I feel that I have lost everything; I have gotten myself this far and now it is over. There is no future beyond now, and in the now that is forever I am useless. Worse than useless: worthless. I face my mother with my pent-up grief and rage: Why have I had to live with this darkness for so long, since I was a child, this debilitating dragon that hurls itself at me although no one can see it? It is she who has arranged it this way, she who blights me.
My mother, who is in her mid-seventies, is wearing a lightly flowered cotton nightgown that stops somewhere in the vicinity of her knees. She has gotten out of bed and stands before me with a cup of tea, telling me everything will be all right, that I’ve felt this way before and always come out of it. There is something strangely comforting in her recognition of the emotions that roil me even as she remains unflustered by the accusations I fling at her. Perhaps I am too easily mollified, but the fact is that she is not as unaware of my turmoil as she acts—or as I choose to believe. There is nothing she doesn’t know, nothing that will undo her. Perhaps this resilience is what she offers instead of a more recognizable form of love, a stoic willingness to stand guard and see me through the depths. I feared the day when she’d be gone and I’d have no one left to catch my tears as they spilled, wild amounts coming out of me, a fountain of sorrow.
* * *
Meanwhile, I’m trying hard, really I am. What, you may ask, does “trying” consist of? Primarily it involves separating myself from the me that is depressed—flying above it, so to speak, like a plane that has lifted off the tarmac. Trying is going on, is forced engagement with the trivial and less trivial forces of my everyday life. I answer the phone, return emails, shower, set myself to writing a magazine piece on a new noni
nvasive form of plastic surgery, a face-lift done without the aid of a scalpel. The minutiae of things, unless I am flat on the floor, good for nothing but hospitalization, arouse my curiosity, take me momentarily away from this ongoing, obsessive monologue: Do I live or do I die? (I fear I am getting old for this, in any case. “For interest passes,” Philip Larkin observed in his poem “Neurotics,” “Always toward the young and more insistent.” It’s one thing to want to do away with yourself in your twenties, when life dangles tantalizingly before you; another thing entirely to consider suicide in middle age, when life has settled in, for better and worse, and what was it you were expecting, anyway?)
Details absorb me, act like a balm on my festering psyche, details that I will then put back into circulation by writing a piece around them: it might be an article on looking for a girdle or a review of a new novel on the Lodz ghetto or a profile of Tom Stoppard or Cate Blanchett or Alice Munro for The New York Times Magazine, someone or something sufficiently intriguing to distract me from my own innards.

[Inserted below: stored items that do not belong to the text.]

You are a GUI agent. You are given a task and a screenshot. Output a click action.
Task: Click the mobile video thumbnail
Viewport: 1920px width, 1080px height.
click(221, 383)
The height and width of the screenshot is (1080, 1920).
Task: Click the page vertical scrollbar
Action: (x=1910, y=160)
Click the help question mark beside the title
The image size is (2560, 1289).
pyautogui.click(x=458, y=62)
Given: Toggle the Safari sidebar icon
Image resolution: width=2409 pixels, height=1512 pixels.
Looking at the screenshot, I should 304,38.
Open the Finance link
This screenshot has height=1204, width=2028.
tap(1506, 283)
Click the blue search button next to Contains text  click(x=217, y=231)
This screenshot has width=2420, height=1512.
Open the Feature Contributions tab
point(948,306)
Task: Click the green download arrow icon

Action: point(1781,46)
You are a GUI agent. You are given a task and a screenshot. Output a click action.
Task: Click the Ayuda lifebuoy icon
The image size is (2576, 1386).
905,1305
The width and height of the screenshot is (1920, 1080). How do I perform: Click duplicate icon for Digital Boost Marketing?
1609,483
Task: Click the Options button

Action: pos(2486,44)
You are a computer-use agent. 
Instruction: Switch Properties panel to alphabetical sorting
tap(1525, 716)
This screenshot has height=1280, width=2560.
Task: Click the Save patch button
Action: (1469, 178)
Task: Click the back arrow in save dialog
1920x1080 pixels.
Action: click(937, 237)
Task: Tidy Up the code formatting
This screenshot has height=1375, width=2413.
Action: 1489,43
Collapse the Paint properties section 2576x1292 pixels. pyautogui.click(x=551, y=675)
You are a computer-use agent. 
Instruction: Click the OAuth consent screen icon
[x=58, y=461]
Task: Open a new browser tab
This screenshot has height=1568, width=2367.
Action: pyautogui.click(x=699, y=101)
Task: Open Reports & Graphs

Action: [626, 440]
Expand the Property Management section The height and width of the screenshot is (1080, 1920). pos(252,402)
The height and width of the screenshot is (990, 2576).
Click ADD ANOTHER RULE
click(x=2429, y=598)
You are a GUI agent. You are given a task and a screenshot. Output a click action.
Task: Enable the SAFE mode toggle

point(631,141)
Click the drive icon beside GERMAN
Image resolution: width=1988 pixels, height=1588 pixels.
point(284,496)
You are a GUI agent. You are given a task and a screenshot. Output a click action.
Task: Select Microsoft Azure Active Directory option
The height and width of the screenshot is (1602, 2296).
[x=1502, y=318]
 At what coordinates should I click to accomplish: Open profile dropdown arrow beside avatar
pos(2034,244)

My hope being, I think, that I will concern myself with said subject long enough to put distance between me and the darkness. Just the other week, for instance, while I was talking on the phone with Diane Keaton for a story, I felt myself caught up in her excitement about the visual world, her love of everything from houses to Navajo blankets to the shapes of certain letters, the way images speak so profoundly to her. For a moment I felt her energy rub off on me; I saw myself chasing around for the perfect basket, dashing downtown for a piece of curtain fabric. For a moment, that is, I was all motion, a figure streaking across the landscape. But, of course, I hadn’t moved an inch, I was sitting at my desk, in front of my computer, not about to go anywhere, not even dressed to go outside.